- _Directions_
The count of lines below that include the string "computer" is the whole answer.

- _Stored data_
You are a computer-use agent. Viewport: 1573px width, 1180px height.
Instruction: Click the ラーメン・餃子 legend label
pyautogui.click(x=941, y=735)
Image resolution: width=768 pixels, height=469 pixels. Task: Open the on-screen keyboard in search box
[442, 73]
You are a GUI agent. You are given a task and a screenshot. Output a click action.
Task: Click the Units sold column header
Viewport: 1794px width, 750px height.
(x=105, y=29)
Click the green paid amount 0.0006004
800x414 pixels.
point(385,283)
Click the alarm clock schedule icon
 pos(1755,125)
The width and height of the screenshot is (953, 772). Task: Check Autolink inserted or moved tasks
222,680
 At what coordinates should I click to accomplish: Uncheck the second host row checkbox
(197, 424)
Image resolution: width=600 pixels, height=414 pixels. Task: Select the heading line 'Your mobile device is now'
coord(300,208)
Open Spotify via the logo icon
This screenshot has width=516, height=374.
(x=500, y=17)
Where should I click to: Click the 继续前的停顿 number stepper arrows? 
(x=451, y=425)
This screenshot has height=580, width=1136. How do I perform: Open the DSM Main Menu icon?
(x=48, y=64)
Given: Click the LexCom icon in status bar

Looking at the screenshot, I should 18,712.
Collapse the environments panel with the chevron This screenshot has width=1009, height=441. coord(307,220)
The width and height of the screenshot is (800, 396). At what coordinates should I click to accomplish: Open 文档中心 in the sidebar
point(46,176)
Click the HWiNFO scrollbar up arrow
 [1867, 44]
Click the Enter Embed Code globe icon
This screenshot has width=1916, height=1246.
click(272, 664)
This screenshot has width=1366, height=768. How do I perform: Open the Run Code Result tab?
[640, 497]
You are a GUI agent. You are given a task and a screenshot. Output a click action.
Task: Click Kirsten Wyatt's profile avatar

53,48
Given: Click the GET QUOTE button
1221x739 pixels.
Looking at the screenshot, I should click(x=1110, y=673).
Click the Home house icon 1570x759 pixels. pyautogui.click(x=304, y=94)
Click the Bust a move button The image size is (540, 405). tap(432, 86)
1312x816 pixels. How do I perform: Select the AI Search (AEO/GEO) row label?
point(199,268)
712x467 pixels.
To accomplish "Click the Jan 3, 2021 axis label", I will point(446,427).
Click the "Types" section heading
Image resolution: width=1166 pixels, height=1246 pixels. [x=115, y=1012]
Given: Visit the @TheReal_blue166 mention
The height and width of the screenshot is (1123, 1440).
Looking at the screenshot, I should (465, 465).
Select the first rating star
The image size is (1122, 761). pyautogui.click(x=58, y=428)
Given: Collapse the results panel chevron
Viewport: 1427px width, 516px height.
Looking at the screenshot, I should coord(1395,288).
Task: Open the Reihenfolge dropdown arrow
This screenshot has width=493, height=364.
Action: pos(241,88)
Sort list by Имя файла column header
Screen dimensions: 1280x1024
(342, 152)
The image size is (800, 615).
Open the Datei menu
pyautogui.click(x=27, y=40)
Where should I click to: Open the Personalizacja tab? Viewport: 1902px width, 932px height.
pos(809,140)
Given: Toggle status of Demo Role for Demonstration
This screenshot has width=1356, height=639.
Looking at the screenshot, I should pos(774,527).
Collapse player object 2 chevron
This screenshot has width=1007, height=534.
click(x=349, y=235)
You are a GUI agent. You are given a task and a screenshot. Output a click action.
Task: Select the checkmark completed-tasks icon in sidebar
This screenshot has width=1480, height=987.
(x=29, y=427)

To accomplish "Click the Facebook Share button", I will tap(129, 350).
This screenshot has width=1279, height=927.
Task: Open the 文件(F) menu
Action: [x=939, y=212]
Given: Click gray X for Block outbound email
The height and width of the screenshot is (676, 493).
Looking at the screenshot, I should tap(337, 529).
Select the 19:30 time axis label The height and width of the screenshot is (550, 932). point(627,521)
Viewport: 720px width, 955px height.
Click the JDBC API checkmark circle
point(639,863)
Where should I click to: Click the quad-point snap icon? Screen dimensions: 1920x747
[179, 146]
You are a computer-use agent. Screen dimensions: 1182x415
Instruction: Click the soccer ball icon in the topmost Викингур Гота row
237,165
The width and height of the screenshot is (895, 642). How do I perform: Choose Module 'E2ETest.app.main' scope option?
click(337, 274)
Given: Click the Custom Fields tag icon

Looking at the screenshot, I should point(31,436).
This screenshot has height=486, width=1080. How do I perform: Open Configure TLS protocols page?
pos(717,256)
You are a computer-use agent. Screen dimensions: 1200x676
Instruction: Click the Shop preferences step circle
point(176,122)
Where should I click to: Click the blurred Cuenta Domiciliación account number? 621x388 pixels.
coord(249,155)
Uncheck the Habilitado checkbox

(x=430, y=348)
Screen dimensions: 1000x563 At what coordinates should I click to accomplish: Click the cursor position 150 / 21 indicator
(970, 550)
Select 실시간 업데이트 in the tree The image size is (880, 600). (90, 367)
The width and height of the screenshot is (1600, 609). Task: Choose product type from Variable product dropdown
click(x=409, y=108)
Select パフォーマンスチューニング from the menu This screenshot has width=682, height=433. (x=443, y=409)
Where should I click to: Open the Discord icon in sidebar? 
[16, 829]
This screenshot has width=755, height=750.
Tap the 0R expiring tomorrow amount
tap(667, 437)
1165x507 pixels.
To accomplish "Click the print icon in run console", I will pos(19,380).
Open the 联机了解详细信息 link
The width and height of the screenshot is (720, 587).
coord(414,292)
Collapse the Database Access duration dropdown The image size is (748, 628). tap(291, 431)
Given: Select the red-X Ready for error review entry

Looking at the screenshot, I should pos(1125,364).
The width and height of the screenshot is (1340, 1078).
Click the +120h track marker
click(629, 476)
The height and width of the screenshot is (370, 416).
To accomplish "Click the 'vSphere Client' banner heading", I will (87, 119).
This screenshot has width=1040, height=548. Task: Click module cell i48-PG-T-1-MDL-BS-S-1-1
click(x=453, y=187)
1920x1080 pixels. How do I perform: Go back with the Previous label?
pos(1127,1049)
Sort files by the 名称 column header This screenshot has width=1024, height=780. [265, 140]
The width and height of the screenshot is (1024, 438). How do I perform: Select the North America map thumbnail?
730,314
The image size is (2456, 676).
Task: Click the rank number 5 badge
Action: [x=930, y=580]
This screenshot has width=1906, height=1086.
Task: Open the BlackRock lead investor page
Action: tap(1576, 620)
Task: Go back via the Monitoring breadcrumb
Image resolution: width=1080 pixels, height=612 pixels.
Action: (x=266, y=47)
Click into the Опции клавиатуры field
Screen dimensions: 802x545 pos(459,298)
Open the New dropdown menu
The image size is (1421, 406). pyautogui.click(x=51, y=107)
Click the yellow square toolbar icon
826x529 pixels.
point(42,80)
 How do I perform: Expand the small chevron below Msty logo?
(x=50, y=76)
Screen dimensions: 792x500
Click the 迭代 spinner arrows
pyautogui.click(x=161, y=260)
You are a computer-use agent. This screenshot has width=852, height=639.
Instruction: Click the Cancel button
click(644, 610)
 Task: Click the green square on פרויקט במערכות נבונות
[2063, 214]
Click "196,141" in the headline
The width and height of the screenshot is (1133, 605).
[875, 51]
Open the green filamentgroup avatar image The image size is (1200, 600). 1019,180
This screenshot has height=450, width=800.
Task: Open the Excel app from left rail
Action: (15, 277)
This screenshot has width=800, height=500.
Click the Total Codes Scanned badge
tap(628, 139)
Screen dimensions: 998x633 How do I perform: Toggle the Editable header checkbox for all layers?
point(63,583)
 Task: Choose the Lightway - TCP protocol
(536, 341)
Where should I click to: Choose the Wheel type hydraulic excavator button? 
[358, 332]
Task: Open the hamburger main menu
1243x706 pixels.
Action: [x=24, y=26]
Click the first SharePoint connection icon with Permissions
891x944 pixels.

- _Exercise output_
4